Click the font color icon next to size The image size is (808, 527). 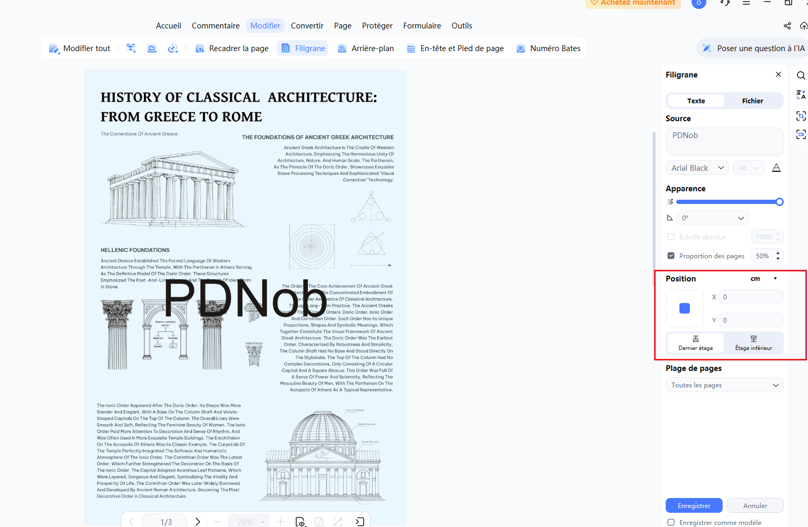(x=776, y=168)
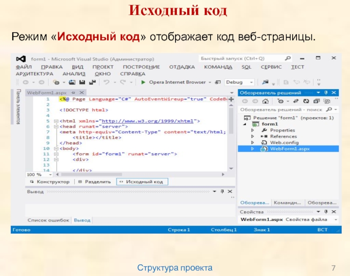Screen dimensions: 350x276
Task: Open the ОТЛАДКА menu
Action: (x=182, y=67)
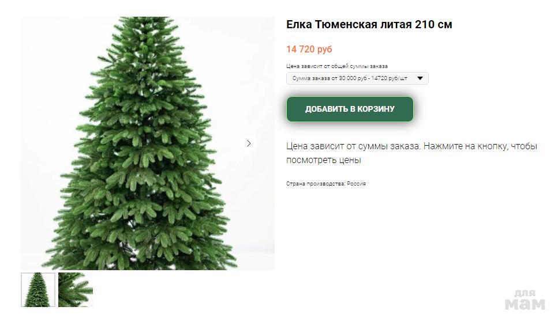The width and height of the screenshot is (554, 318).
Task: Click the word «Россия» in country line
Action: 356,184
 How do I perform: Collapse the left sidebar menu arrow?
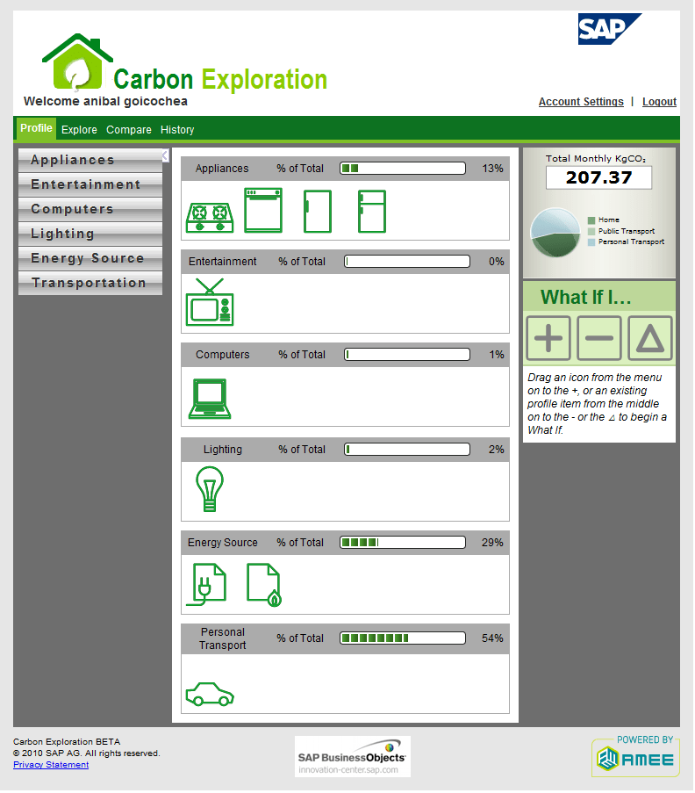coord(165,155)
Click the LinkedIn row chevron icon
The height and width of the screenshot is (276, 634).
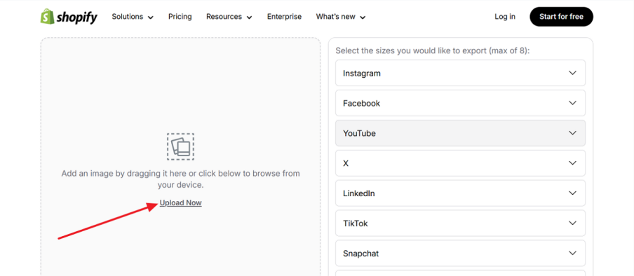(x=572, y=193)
==*==
_Your goal_:
Print each line from the one containing "Click the LinkedIn row chevron icon" through the last line of the listing, both included, exactly and with no pictures.

_Reply to the exercise_:
Click the LinkedIn row chevron icon
The height and width of the screenshot is (276, 634).
(x=572, y=193)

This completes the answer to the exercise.